> Task to complete: Lines containing the word "label" are to be copied from the data below.

> Records from a data source:
=-=-=
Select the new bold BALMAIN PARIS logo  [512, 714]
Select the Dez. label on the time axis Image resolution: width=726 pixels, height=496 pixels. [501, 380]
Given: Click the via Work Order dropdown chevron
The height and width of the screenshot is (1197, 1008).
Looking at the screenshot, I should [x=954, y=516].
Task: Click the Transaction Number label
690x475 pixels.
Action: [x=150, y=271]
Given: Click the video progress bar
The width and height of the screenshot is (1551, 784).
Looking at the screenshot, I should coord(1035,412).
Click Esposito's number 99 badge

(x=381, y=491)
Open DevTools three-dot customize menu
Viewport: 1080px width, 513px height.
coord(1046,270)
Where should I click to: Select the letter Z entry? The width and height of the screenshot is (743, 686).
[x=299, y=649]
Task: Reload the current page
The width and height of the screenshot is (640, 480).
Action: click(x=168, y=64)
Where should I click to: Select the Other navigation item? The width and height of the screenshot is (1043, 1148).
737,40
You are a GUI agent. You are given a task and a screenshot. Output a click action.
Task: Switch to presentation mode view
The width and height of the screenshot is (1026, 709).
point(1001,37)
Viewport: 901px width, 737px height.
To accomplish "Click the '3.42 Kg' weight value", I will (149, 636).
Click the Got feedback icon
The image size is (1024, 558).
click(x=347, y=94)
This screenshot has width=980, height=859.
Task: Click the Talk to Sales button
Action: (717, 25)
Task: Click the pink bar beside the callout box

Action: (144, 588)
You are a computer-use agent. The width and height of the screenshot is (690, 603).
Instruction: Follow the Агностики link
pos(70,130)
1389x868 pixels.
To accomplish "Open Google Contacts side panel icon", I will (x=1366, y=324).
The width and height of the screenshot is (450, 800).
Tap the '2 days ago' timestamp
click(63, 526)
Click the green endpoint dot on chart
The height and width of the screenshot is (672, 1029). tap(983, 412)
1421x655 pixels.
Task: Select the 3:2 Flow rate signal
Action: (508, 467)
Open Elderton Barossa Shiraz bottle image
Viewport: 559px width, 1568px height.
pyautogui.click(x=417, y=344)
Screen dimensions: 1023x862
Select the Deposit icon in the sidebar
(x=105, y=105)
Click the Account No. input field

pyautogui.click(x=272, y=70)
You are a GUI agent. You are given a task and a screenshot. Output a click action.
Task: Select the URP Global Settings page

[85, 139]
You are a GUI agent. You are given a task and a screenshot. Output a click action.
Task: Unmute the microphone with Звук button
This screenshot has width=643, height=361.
=-=-=
> Your response:
Select the Dez. label on the time axis Image resolution: width=726 pixels, height=496 pixels. [501, 380]
Task: Click the Transaction Number label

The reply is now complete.